Thursday I had an especially magical summer afternoon. Annabelle and our French visitor Julie drove north to NH for my reading with Deirdre Heekin in the beautifully restored Canaan Meeting House. But first we got to eat and drink and visit with the fabulous Phil Pachoda, father of fabulous writer Ivy Pachoda, at his home. Annabelle and Julie spent the whole time in the pond as the sunlight filtered through pine and birch, all of it like walking into a postcard of NH. (Please read Deirdre Heekin's book, An Unlikely Vineyard!) Deirdre and I read to a full house of avid readers later that evening. And the wonderful Norwich Bookstore was there with our books (thank you, Penny!) Yes, magical. 

We three spent a cozy night at The Lyme Inn before heading south the next day. And while the girls went off to see Minions, Taylor Polites and I had another gorgeous summer afternoon, this one in Mystic CT. Trade trees and mountains for ocean and sailboats, but keep the glorious temperature. At the always lovely Bank Square Books with Thomas Cobb and Pablo Rodriguez, we celebrated Providence Noir:

Now rumor has it the hot humid days are coming soon, and I'll be cursing Mr James: what's so beautiful about this?

So I'll just look forward to my upcoming weeks teaching in Dingle, Ireland and at Bread Loaf in VT. 

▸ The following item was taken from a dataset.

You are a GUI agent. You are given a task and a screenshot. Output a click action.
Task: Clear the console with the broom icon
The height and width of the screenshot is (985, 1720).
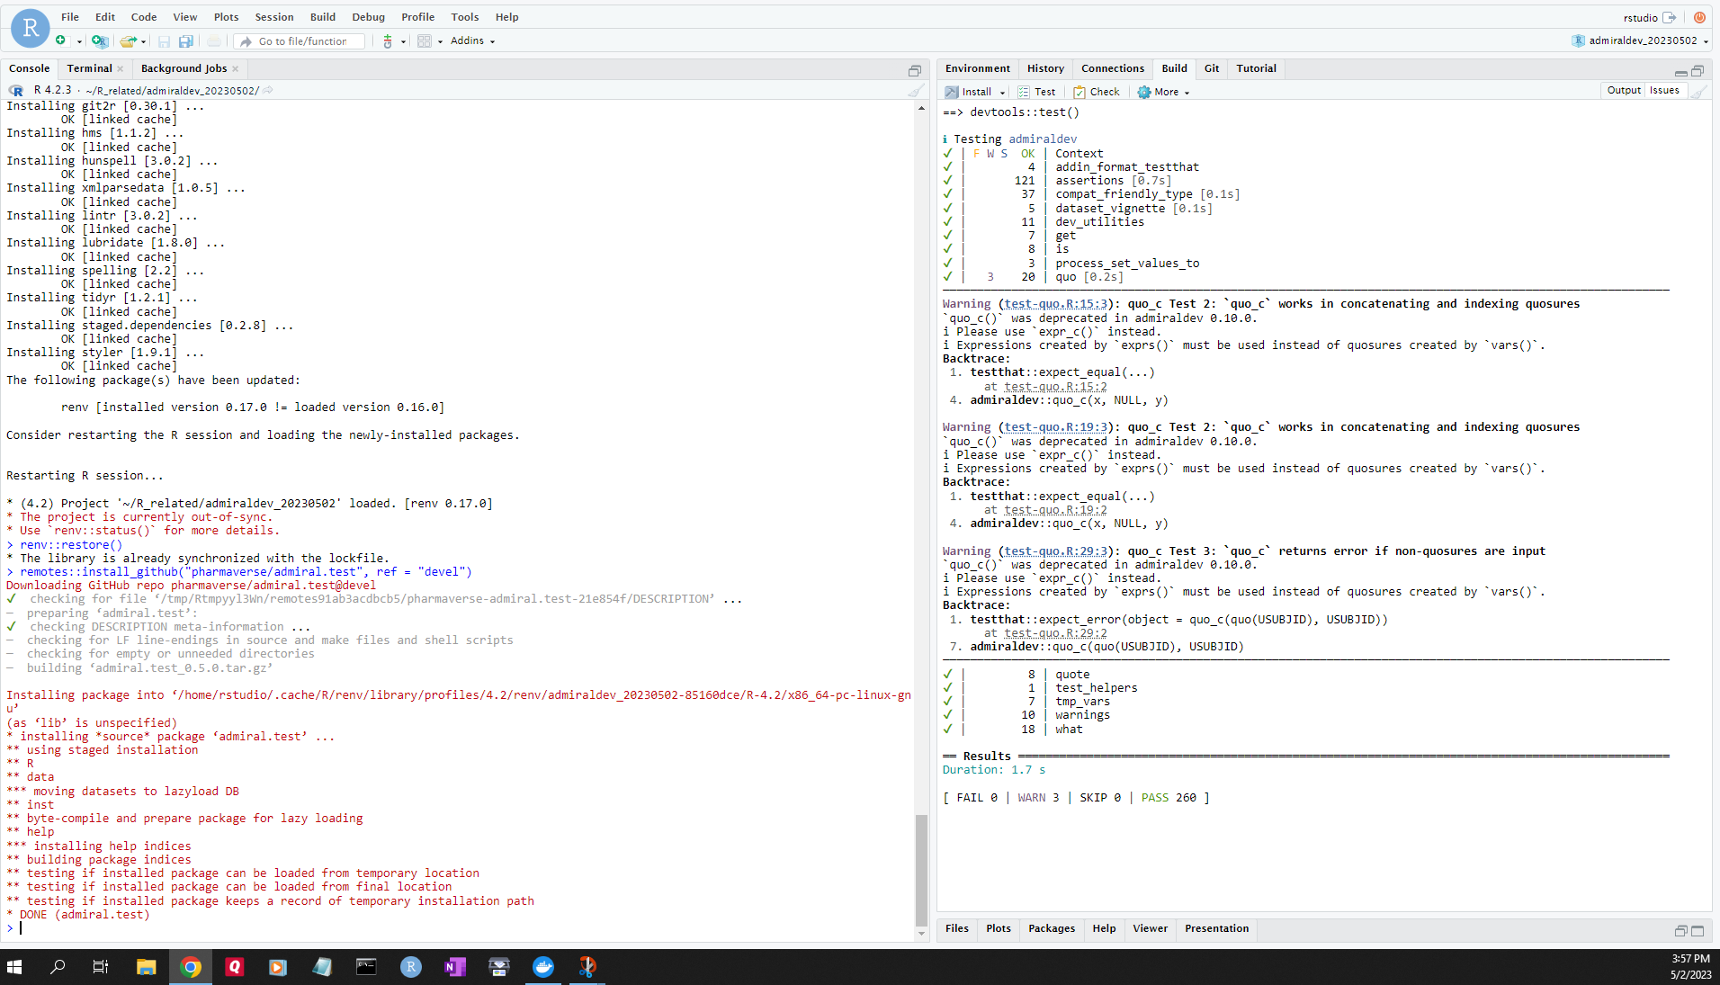(915, 90)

And I'll put my head down and go into revision mode on my new novel, which I hope to have done by the time I head to Bread Loaf (which means it's coming with me across the sea to Ireland). 

Summer afternoon, summer afternoon...

Tuesday, July 14, 2015

Providence Noir play list

I love Large Hearted Boy, in which authors create a playlist for their books. I did it for The Red Thread a few years ago, and was delighted I got invited to do it for Providence Noir. Enjoy!

Two readings this week: NH and CT

I'm looking forward to two exciting events coming up. If you're near Canaan NH or Mystic CT please join me!

"The second  Canaan Meetinghouse Readings will be held on Thursday, July 16, with local author -- and restauranteur, farmer, vintner --  Deirdre Heekin  (reading from her new book  An Unlikely Vineyard, her amazing story of making wonderful wines in Vermont) and best-selling author, Ann Hood, (reading from her new novel, An Italian Wife. Readings start at 7:30."

Then on Friday Providence Noir rocks Mystic CT at Bank Square Books:
"Editor Ann Hood and contributors Taylor M. Polites, Pablo Rodriguez, Thomas Cobb and Robert Leuci will bring "Providence Noir" to Bank Square Books, 53 West Main St., Mystic, Conn., on Friday at 6 p.m."